**DIRECTIONS**. Copy word for word the lines from the start of the records through the line that contains "Click the Get genuine Office button", both included.
______________________________
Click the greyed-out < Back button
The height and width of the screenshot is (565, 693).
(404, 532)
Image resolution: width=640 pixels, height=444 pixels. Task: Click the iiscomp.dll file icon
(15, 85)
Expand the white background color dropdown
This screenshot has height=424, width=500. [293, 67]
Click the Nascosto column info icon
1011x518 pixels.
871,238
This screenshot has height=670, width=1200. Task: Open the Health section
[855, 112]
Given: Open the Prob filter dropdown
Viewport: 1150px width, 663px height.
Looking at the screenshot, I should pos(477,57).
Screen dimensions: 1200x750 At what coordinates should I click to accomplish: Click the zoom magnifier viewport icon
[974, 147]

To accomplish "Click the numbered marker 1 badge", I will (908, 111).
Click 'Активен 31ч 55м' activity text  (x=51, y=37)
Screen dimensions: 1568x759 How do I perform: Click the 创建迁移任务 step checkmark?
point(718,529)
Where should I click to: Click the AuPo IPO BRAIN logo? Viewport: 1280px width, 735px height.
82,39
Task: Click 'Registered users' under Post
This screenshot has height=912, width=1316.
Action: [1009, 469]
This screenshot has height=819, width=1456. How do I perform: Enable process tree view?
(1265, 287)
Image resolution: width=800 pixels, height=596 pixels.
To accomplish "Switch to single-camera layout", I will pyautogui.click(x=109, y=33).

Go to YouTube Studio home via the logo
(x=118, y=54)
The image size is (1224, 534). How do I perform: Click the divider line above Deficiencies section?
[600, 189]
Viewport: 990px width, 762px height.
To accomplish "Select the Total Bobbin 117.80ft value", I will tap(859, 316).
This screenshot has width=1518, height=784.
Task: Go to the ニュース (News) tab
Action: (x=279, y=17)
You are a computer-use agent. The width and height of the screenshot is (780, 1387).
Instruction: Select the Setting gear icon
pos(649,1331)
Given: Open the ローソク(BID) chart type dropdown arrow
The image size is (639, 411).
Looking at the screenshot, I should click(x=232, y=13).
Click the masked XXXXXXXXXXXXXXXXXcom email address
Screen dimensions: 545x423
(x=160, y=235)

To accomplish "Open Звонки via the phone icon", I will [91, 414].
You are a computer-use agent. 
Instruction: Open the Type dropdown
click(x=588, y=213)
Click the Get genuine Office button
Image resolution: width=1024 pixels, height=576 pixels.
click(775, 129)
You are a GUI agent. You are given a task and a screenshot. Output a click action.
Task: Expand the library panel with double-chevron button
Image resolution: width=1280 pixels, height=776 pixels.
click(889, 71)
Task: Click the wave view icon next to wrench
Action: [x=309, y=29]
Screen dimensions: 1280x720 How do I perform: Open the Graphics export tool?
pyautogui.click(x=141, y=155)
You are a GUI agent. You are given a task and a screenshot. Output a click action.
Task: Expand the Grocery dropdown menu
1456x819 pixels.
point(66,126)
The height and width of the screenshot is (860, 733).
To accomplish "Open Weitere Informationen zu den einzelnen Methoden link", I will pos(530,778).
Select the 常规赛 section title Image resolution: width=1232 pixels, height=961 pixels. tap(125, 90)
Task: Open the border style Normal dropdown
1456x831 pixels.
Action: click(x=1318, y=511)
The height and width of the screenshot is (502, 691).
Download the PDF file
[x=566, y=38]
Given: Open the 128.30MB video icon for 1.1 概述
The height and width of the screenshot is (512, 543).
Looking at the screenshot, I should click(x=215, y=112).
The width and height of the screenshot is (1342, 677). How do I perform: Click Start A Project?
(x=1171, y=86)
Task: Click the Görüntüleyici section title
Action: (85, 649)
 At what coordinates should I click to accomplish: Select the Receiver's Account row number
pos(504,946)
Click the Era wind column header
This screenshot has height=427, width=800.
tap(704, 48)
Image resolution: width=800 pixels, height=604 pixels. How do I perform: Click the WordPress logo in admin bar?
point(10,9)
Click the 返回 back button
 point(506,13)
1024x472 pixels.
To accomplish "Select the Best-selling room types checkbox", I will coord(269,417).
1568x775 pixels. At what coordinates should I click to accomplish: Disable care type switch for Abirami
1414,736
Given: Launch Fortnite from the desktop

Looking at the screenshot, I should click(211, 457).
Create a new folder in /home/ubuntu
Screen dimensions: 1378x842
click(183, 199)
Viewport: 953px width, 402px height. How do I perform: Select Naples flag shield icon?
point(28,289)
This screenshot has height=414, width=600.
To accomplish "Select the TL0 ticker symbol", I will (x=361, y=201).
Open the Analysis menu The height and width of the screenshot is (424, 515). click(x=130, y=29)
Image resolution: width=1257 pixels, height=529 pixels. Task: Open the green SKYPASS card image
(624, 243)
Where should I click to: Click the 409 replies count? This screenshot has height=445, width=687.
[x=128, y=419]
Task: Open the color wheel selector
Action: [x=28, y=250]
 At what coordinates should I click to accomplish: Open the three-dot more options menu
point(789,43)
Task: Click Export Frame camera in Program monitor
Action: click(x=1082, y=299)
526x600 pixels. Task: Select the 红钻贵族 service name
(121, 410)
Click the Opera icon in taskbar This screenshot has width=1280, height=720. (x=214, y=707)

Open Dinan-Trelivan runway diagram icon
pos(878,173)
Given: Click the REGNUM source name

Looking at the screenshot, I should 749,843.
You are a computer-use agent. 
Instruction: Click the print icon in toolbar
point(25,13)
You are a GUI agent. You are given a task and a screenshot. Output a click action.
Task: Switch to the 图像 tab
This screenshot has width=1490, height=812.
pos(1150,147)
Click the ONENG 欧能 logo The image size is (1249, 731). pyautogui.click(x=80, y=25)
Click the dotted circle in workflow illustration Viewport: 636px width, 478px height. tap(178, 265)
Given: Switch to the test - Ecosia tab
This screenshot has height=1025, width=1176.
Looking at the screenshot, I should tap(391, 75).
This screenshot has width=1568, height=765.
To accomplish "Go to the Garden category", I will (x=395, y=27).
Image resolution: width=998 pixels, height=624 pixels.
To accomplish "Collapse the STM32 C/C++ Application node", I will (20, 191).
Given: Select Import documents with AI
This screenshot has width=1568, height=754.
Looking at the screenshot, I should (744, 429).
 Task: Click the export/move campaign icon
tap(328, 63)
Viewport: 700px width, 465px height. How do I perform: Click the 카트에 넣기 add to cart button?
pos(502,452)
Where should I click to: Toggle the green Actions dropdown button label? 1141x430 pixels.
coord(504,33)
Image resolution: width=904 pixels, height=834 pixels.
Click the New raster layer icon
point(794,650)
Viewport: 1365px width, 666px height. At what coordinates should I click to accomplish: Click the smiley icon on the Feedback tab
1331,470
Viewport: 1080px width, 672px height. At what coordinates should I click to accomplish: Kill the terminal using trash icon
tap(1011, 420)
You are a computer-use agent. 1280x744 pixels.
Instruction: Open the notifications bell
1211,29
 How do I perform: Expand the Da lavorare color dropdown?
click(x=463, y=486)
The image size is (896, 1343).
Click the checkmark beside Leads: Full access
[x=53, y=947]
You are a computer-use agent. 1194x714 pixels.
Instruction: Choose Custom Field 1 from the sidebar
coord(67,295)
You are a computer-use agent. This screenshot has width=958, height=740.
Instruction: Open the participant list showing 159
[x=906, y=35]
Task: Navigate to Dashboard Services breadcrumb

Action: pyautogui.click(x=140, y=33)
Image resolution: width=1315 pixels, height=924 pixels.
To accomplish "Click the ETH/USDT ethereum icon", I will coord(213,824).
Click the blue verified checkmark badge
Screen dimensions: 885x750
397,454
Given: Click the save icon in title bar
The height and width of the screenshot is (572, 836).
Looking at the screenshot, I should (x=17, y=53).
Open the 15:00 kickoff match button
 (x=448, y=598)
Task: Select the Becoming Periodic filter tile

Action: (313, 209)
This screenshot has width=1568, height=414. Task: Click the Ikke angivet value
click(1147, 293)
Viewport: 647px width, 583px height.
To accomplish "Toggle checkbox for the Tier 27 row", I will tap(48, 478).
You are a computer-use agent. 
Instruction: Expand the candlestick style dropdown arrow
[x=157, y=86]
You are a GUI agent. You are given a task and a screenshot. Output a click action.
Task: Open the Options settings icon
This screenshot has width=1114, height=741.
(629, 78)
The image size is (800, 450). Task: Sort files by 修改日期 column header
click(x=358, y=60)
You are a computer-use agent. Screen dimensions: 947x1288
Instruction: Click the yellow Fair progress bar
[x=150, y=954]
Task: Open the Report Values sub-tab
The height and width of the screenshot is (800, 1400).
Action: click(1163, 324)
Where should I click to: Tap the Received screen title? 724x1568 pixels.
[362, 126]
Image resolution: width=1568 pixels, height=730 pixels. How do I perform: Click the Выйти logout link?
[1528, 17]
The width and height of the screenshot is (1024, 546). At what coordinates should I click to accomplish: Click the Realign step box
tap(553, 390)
______________________________
**ANSWER TO THE PROBLEM**.
Click the greyed-out < Back button
The height and width of the screenshot is (565, 693).
(404, 532)
Image resolution: width=640 pixels, height=444 pixels. Task: Click the iiscomp.dll file icon
(15, 85)
Expand the white background color dropdown
This screenshot has height=424, width=500. [293, 67]
Click the Nascosto column info icon
1011x518 pixels.
871,238
This screenshot has height=670, width=1200. Task: Open the Health section
[855, 112]
Given: Open the Prob filter dropdown
Viewport: 1150px width, 663px height.
Looking at the screenshot, I should pos(477,57).
Screen dimensions: 1200x750 At what coordinates should I click to accomplish: Click the zoom magnifier viewport icon
[974, 147]

To accomplish "Click the numbered marker 1 badge", I will (908, 111).
Click 'Активен 31ч 55м' activity text  (x=51, y=37)
Screen dimensions: 1568x759 How do I perform: Click the 创建迁移任务 step checkmark?
point(718,529)
Where should I click to: Click the AuPo IPO BRAIN logo? Viewport: 1280px width, 735px height.
82,39
Task: Click 'Registered users' under Post
This screenshot has height=912, width=1316.
Action: [1009, 469]
This screenshot has height=819, width=1456. How do I perform: Enable process tree view?
(1265, 287)
Image resolution: width=800 pixels, height=596 pixels.
To accomplish "Switch to single-camera layout", I will pyautogui.click(x=109, y=33).

Go to YouTube Studio home via the logo
(x=118, y=54)
The image size is (1224, 534). How do I perform: Click the divider line above Deficiencies section?
[600, 189]
Viewport: 990px width, 762px height.
To accomplish "Select the Total Bobbin 117.80ft value", I will tap(859, 316).
This screenshot has width=1518, height=784.
Task: Go to the ニュース (News) tab
Action: (x=279, y=17)
You are a computer-use agent. The width and height of the screenshot is (780, 1387).
Instruction: Select the Setting gear icon
pos(649,1331)
Given: Open the ローソク(BID) chart type dropdown arrow
The image size is (639, 411).
Looking at the screenshot, I should click(x=232, y=13).
Click the masked XXXXXXXXXXXXXXXXXcom email address
Screen dimensions: 545x423
(x=160, y=235)

To accomplish "Open Звонки via the phone icon", I will [91, 414].
You are a computer-use agent. 
Instruction: Open the Type dropdown
click(x=588, y=213)
Click the Get genuine Office button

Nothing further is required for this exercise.